** Records supplied follows **

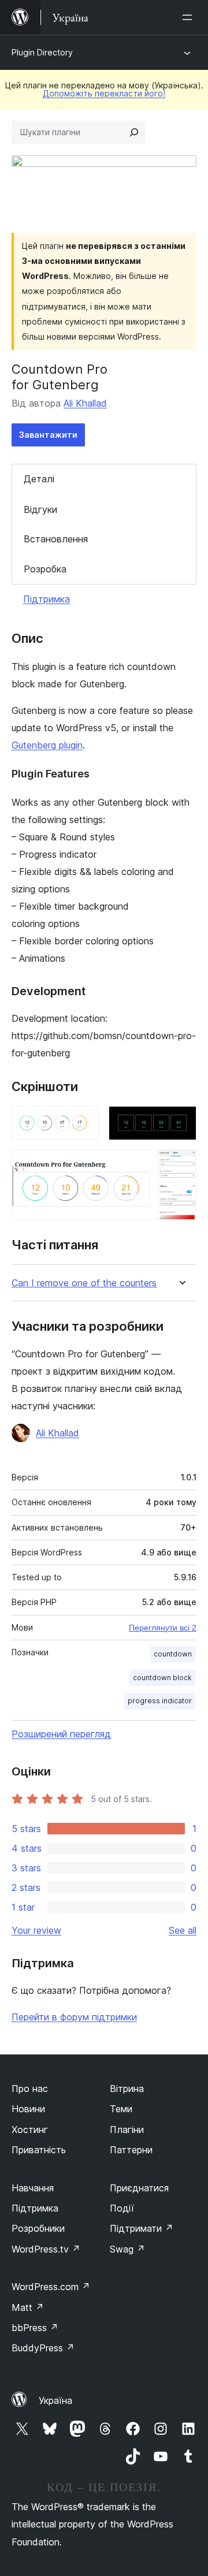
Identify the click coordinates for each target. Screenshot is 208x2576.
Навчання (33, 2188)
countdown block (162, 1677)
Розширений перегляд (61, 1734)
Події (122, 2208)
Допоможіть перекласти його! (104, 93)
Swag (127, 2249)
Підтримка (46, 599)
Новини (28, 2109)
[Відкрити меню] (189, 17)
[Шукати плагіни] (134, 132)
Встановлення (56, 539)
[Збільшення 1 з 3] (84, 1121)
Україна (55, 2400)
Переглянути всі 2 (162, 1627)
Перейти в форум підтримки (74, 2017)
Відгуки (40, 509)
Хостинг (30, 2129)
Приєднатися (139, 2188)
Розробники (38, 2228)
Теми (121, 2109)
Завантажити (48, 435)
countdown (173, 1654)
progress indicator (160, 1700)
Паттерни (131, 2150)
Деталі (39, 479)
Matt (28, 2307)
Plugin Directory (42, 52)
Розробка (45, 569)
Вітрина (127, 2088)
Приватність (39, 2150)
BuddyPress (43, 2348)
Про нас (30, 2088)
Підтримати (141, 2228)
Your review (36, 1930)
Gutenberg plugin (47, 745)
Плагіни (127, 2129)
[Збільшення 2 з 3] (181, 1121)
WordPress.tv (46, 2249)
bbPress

** End of Records supplied **
** Records supplied follows **

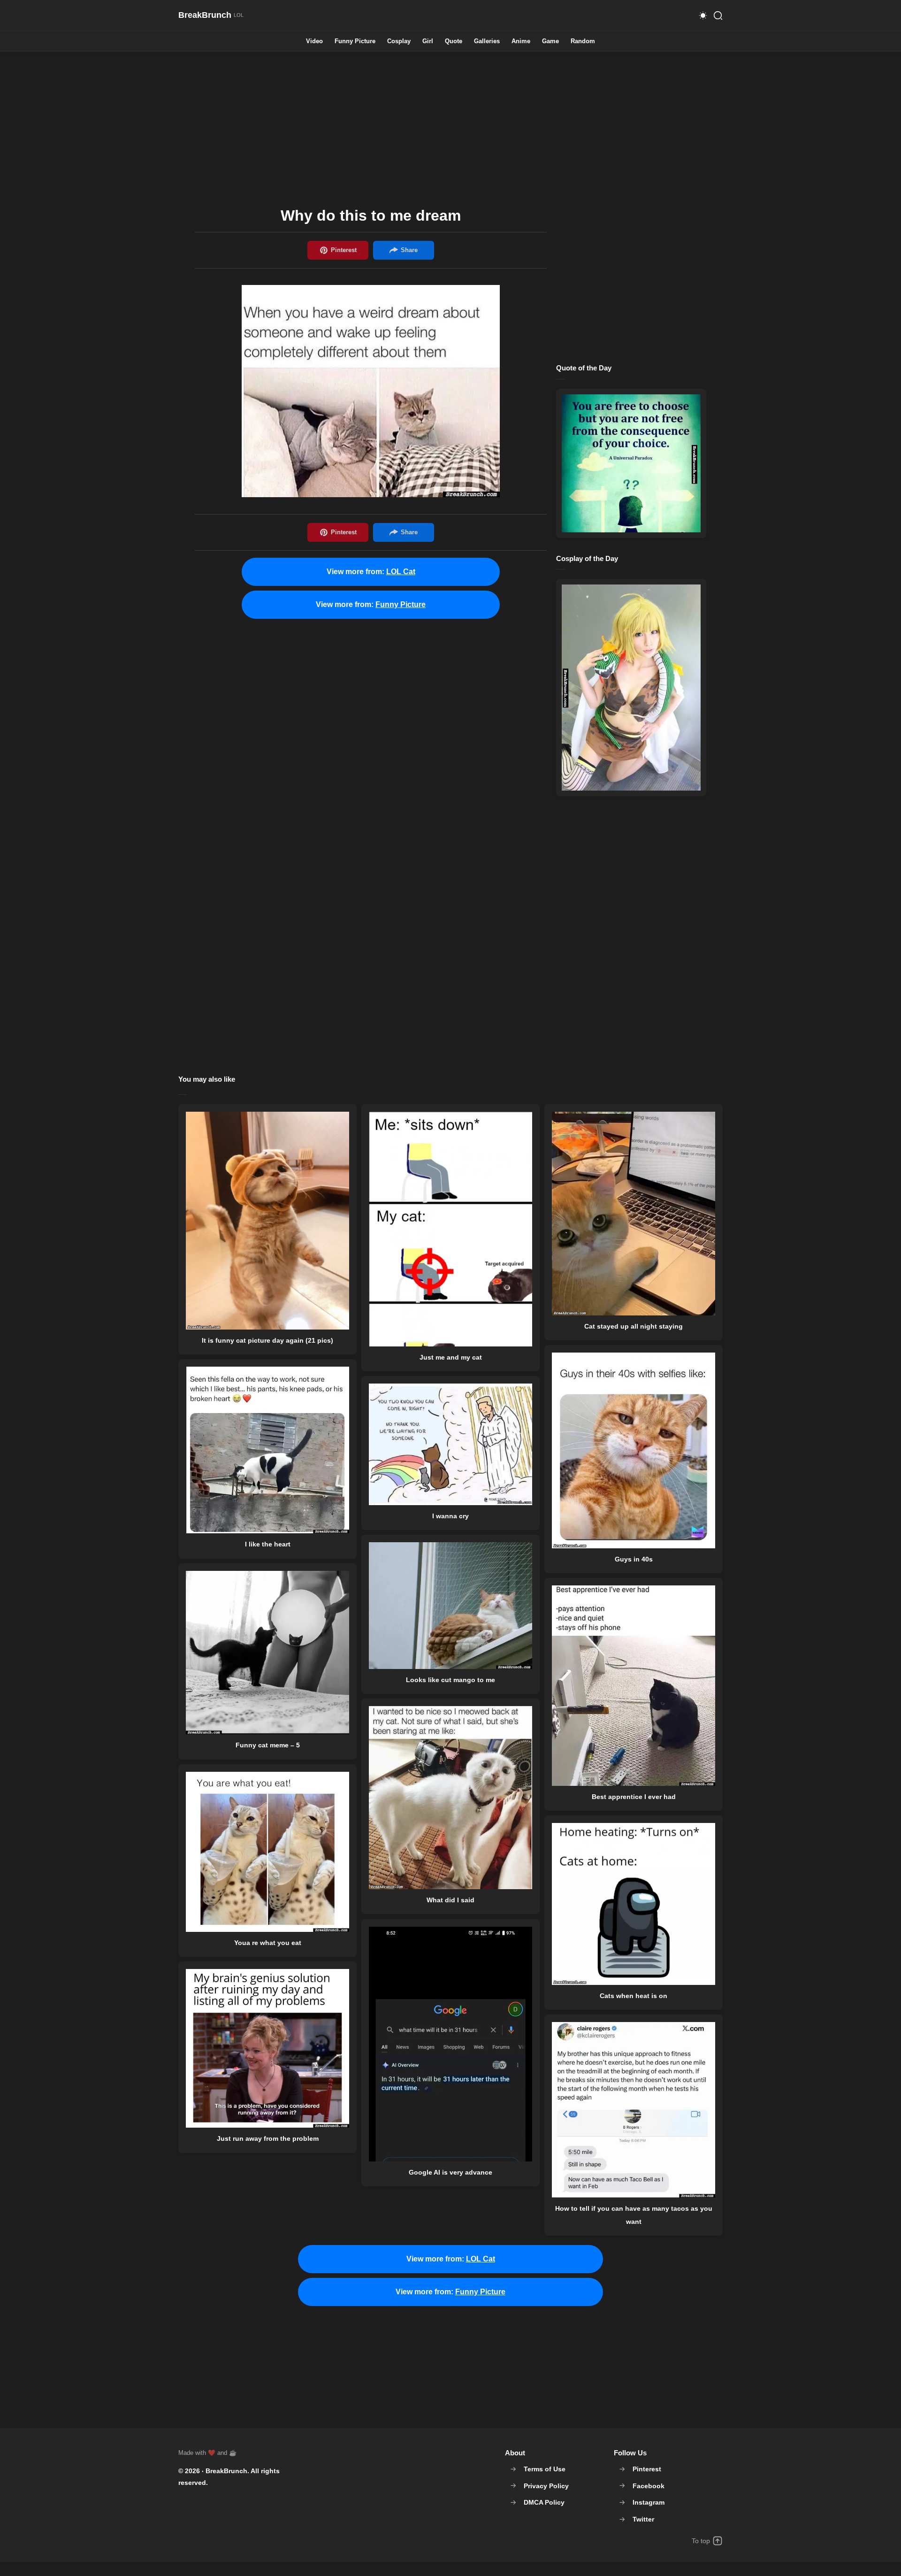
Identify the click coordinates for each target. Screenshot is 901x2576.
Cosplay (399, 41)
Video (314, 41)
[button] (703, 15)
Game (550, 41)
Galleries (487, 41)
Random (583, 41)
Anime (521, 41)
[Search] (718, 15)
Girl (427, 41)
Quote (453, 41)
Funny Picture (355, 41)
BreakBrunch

** End of Records supplied **
** Records supplied follows **

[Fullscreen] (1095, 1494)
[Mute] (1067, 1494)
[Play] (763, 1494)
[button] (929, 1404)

** End of Records supplied **

Wherever "each" appears in a line of the entries, copy that line.

Identify the click coordinates for each target. Screenshot is 208x2576.
Identify the click coordinates for each target. Screenshot is 901x2576.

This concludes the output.